Ecological Indicators (Dec 2022)
Increasing the utility of tree regeneration inventories: Linking seedling abundance to sapling recruitment
Abstract
Tree regeneration surveys provide insight into potential forest change and trajectories of stand development, which can guide management in an era of global change. However, most tree regeneration surveys tend to be coarse and/or rapid assessments which can introduce considerable uncertainty into translating estimates of seedling abundance into models of sapling recruitment and subsequent overstory tree abundance and composition. Observations of seedling abundance changes across size classes may be essential to accurately predicting recruitment from seedling sized trees to advanced size classes, which is fundamental to informing our understanding of future forest composition and dynamics.
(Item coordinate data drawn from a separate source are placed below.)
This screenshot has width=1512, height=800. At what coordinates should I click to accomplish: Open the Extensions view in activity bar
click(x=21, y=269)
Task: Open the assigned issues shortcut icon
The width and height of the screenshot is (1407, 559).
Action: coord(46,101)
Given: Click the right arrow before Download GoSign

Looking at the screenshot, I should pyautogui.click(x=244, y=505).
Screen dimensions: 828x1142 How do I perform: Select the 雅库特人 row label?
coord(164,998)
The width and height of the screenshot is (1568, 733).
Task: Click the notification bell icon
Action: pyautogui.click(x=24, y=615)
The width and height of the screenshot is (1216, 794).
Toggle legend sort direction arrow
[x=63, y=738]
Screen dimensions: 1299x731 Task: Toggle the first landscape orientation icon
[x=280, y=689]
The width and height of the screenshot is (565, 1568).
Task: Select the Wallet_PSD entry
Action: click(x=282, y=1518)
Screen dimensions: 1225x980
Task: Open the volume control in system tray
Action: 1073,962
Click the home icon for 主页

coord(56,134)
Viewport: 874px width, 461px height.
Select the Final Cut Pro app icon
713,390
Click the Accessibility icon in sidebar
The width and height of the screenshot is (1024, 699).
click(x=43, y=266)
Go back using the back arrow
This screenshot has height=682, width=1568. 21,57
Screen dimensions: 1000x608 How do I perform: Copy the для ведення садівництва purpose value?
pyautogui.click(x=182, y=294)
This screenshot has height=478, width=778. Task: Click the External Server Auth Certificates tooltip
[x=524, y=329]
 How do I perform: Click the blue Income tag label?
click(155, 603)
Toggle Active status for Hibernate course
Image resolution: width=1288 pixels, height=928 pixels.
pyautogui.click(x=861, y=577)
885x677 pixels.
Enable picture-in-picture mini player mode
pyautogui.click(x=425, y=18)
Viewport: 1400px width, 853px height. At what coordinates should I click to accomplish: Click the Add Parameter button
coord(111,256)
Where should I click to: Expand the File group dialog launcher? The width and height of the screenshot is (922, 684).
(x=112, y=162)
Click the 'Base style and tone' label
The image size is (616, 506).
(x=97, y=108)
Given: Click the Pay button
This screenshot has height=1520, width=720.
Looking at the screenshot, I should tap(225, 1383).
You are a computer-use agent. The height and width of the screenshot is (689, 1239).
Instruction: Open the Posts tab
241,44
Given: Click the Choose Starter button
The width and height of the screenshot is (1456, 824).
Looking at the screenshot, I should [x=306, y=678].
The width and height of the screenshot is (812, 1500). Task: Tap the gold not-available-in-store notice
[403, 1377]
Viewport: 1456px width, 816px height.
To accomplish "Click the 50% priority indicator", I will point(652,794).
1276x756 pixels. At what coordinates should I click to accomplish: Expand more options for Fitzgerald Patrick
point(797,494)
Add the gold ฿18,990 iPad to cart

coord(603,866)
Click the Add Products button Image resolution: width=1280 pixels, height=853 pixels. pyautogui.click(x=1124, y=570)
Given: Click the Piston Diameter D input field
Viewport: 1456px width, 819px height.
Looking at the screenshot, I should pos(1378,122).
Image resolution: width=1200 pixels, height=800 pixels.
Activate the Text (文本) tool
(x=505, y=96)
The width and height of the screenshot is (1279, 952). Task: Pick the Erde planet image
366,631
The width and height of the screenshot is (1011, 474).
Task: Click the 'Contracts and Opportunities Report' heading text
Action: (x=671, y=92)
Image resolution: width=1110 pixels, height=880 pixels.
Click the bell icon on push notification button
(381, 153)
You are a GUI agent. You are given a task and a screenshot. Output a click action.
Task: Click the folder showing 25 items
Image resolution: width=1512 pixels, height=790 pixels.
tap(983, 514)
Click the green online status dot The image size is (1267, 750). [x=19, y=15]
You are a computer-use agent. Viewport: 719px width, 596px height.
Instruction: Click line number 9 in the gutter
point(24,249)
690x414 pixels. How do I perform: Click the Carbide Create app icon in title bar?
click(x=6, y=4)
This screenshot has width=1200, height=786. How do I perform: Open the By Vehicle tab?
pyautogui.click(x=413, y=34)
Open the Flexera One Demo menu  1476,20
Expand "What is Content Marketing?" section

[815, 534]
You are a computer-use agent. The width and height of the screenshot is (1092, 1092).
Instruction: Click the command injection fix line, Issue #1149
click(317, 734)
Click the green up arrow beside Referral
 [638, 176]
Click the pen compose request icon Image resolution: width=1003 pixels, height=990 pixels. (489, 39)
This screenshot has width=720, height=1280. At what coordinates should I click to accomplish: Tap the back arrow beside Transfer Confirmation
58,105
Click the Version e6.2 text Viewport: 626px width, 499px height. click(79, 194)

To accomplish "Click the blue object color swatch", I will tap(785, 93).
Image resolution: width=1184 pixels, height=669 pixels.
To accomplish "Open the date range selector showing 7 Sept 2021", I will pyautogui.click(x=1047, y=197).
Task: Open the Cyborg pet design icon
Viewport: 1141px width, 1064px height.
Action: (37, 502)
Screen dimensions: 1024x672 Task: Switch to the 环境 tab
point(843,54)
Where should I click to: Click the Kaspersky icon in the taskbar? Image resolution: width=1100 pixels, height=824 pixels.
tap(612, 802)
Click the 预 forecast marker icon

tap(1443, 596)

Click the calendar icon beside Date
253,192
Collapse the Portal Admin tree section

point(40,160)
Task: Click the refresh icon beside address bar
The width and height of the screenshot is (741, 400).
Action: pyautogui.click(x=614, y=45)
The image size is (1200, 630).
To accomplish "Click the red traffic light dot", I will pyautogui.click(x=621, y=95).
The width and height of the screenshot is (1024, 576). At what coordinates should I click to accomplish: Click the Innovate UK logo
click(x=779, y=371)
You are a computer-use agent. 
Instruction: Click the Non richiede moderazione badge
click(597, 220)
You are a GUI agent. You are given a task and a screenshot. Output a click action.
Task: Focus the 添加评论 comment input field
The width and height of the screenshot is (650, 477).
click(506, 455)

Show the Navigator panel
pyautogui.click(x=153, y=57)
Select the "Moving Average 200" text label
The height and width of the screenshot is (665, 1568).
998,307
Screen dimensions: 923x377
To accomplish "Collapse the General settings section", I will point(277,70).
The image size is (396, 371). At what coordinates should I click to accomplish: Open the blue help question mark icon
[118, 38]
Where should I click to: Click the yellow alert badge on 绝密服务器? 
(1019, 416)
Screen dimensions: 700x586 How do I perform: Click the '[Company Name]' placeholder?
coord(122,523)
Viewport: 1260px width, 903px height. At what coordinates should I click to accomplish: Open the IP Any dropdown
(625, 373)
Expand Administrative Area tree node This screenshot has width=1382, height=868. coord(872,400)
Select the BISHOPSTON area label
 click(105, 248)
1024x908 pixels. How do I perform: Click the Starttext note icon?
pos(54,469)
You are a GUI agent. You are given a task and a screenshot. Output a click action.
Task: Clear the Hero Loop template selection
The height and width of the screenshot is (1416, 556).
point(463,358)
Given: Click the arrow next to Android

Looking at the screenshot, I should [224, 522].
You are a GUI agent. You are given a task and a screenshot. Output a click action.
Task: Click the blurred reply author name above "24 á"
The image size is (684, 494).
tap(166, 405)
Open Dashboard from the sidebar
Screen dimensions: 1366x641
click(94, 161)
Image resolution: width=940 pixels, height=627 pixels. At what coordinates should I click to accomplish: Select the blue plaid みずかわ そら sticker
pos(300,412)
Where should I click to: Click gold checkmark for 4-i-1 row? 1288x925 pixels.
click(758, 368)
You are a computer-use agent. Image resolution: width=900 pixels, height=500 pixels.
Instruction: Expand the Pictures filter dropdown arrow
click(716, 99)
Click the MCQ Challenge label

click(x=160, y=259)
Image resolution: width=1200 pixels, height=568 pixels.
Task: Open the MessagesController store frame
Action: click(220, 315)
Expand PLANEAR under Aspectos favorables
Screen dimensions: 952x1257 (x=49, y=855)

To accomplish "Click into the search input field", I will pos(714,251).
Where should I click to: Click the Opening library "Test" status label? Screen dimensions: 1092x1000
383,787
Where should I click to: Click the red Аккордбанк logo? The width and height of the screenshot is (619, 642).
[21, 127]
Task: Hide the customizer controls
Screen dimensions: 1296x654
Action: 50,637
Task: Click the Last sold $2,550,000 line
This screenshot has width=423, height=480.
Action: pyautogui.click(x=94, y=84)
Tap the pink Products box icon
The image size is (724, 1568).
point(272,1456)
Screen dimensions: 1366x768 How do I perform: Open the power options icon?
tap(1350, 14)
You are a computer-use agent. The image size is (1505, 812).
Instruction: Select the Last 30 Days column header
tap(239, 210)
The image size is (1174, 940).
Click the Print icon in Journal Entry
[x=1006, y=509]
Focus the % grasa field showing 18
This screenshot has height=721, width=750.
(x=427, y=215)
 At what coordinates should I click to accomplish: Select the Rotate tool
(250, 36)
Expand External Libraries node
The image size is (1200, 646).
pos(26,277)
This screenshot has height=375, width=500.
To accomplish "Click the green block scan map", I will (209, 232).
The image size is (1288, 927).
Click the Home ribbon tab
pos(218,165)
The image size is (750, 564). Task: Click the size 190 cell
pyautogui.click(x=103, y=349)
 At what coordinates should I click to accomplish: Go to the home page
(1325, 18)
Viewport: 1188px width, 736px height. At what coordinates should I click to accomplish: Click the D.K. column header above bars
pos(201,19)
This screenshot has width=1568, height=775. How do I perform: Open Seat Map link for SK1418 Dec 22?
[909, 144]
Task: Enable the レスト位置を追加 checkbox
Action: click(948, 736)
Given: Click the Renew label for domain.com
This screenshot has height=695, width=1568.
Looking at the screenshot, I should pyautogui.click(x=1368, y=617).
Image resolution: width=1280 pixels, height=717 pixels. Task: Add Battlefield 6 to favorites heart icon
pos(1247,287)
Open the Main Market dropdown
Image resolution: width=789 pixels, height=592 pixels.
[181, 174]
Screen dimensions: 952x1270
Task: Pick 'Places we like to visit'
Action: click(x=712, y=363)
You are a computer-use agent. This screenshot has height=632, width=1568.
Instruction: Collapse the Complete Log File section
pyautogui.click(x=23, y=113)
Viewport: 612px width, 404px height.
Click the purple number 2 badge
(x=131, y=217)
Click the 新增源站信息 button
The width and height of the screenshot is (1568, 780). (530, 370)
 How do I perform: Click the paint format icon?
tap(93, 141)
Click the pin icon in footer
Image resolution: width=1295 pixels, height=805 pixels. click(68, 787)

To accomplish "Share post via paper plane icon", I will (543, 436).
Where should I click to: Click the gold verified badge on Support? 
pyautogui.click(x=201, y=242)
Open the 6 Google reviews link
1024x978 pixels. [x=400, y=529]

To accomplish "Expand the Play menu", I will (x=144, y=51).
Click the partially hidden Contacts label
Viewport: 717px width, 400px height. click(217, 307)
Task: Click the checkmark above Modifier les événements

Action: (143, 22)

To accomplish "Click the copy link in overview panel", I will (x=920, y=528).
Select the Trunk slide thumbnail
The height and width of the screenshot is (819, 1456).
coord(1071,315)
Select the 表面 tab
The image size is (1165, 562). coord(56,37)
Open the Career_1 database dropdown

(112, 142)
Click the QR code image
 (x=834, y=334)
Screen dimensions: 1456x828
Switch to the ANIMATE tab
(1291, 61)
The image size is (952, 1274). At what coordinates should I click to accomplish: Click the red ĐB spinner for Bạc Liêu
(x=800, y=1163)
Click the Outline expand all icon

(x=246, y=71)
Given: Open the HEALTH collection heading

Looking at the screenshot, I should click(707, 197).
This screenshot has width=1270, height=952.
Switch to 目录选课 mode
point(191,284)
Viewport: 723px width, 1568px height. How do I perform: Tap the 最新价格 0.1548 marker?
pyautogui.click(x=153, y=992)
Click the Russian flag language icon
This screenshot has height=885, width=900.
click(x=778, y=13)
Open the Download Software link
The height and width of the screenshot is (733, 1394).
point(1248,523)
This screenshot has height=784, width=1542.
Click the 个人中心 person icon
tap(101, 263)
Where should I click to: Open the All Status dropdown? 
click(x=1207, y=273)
Using the USDA Forest Service’s Forest Inventory and Analysis (FIA) program’s Regeneration Indicator (RI) dataset, in which seedlings are monitored by six height classes, we developed Boosted Regression Tree models to predict presence of sapling recruitment for five common, north temperate and boreal tree species as a function of seedling abundance by height class and site/stand factors. Models using the six RI seedling height classes were compared to models using the single seedling size class as commonly surveyed by programs such as FIA. Use of seedling height classes improved models for all species. Seedlings > 1.5 m tall were the most influential predictors of recruitment for each species while seedlings in classes < 1.5 m tall were either removed entirely from models or had low relative influence (<8%). Seedlings < 0.3 m tall had both positive and negative relationships with sapling recruitment depending on species, suggesting that abundances of small seedlings should be interpreted cautiously. This approach demonstrates the importance of collecting relatively coarse seedling height data during regeneration surveys with potential application to other regions and scenarios to expand the utility of tree regeneration surveys to predict future forest dynamics.